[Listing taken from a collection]
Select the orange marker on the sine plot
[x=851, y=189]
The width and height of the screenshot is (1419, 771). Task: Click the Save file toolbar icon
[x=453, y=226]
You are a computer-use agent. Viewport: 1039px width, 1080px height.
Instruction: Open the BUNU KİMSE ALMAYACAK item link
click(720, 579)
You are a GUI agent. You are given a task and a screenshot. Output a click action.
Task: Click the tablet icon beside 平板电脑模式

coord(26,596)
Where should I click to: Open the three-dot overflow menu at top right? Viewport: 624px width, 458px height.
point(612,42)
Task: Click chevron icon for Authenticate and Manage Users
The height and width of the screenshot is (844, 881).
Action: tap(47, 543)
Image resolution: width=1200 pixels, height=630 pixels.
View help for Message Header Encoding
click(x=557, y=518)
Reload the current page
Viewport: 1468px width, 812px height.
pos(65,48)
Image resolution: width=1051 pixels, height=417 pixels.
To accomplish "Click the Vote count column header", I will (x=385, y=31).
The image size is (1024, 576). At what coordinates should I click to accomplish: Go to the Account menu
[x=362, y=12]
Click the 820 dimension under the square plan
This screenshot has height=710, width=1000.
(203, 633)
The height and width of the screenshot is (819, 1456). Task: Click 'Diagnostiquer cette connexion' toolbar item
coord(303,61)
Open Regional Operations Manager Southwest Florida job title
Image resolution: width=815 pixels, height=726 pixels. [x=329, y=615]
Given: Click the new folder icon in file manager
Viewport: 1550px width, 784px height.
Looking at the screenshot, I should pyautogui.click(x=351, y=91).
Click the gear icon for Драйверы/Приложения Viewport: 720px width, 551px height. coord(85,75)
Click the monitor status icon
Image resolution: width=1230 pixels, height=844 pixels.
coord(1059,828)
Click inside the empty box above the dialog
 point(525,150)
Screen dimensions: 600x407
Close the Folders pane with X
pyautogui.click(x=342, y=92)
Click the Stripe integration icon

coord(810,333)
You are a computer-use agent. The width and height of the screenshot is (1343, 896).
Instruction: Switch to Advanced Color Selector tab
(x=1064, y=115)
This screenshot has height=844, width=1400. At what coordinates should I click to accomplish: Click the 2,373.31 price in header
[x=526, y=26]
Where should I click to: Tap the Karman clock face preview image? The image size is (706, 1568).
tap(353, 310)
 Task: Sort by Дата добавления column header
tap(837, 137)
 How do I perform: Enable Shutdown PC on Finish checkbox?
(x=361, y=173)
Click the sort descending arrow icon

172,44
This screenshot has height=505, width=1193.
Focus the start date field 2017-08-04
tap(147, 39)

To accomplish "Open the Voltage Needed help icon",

_What this task involves_: Turn the lines of the listing into a numbered list, skipping blank lines. Start with the line containing "Click the gear" and continue through the end of the listing.

_Reply_:
1. Click the gear icon for Драйверы/Приложения Viewport: 720px width, 551px height. coord(85,75)
2. Click the monitor status icon
3. Image resolution: width=1230 pixels, height=844 pixels.
4. coord(1059,828)
5. Click inside the empty box above the dialog
6.  point(525,150)
7. Screen dimensions: 600x407
8. Close the Folders pane with X
9. pyautogui.click(x=342, y=92)
10. Click the Stripe integration icon
11. coord(810,333)
12. You are a computer-use agent. The width and height of the screenshot is (1343, 896).
13. Instruction: Switch to Advanced Color Selector tab
14. (x=1064, y=115)
15. This screenshot has height=844, width=1400. At what coordinates should I click to accomplish: Click the 2,373.31 price in header
16. [x=526, y=26]
17. Where should I click to: Tap the Karman clock face preview image? The image size is (706, 1568).
18. tap(353, 310)
19.  Task: Sort by Дата добавления column header
20. tap(837, 137)
21.  How do I perform: Enable Shutdown PC on Finish checkbox?
22. (x=361, y=173)
23. Click the sort descending arrow icon
24. 172,44
25. This screenshot has height=505, width=1193.
26. Focus the start date field 2017-08-04
27. tap(147, 39)
28. To accomplish "Open the Voltage Needed help icon",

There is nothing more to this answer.